M. Schlobohm 9 months ago
This poem almost shakes the fist in the air declaring, "Ain't I a woman"! Well done with rhyming couplets. The line that ends with "scare" is a little awkward in grammar, but understood to keep solid rhyming couplets. It also added to the flavor of who this particular woman is.
Janae Stewart 9 months ago
yes i had to write to the poem Aint I a Woman by Sojourner Truth and came up with this
bijay kant dubey 9 months ago
A good poem
Janae Stewart 9 months ago
thanks
Larry Stallings 9 months ago
truth faith expressed in verse
Janae Stewart 8 months ago
thanks
jonny gog 9 months ago
Spot on pace and drive. Felt myself surging with you and your polemic verse.

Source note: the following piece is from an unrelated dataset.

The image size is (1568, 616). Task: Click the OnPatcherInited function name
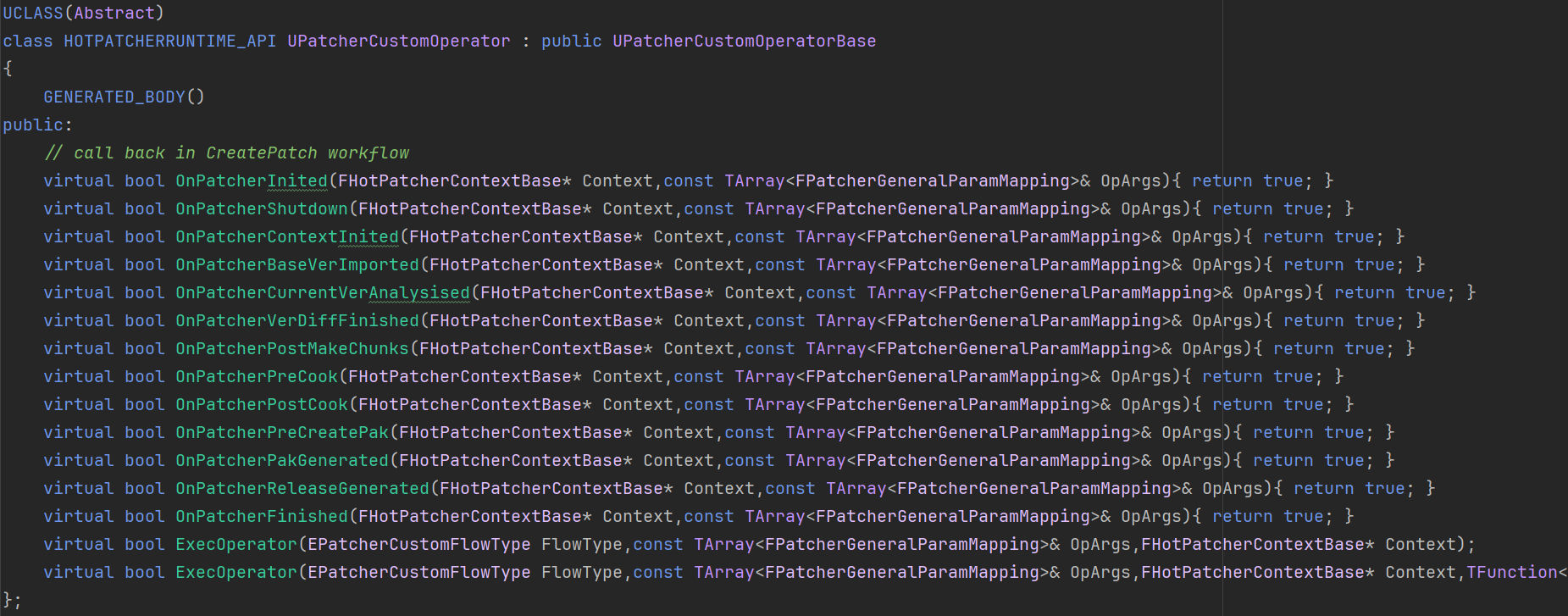coord(251,180)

Janae Stewart 8 months ago
thanks
Shantanu Chindhade 9 months ago
Wish all men and women read this world over.Should be a slogan of the time.Job well done, Shantanu Chindhade
Janae Stewart 9 months ago
thanks very much
Dhirendra Kumar Panda 9 months ago
GOOD
Janae Stewart 9 months ago
thanks
Rodolphe Prudence 9 months ago
More like a descending set of quotes than a poem. Lacks structure.
Janae Stewart 8 months ago
okay
Diogo Araujo 9 months ago
I like the sound of it
Janae Stewart 9 months ago
thanks
Amy Austin 9 months ago
Great idea! Love the concept and flow; could be tweaked a little to improve it, though.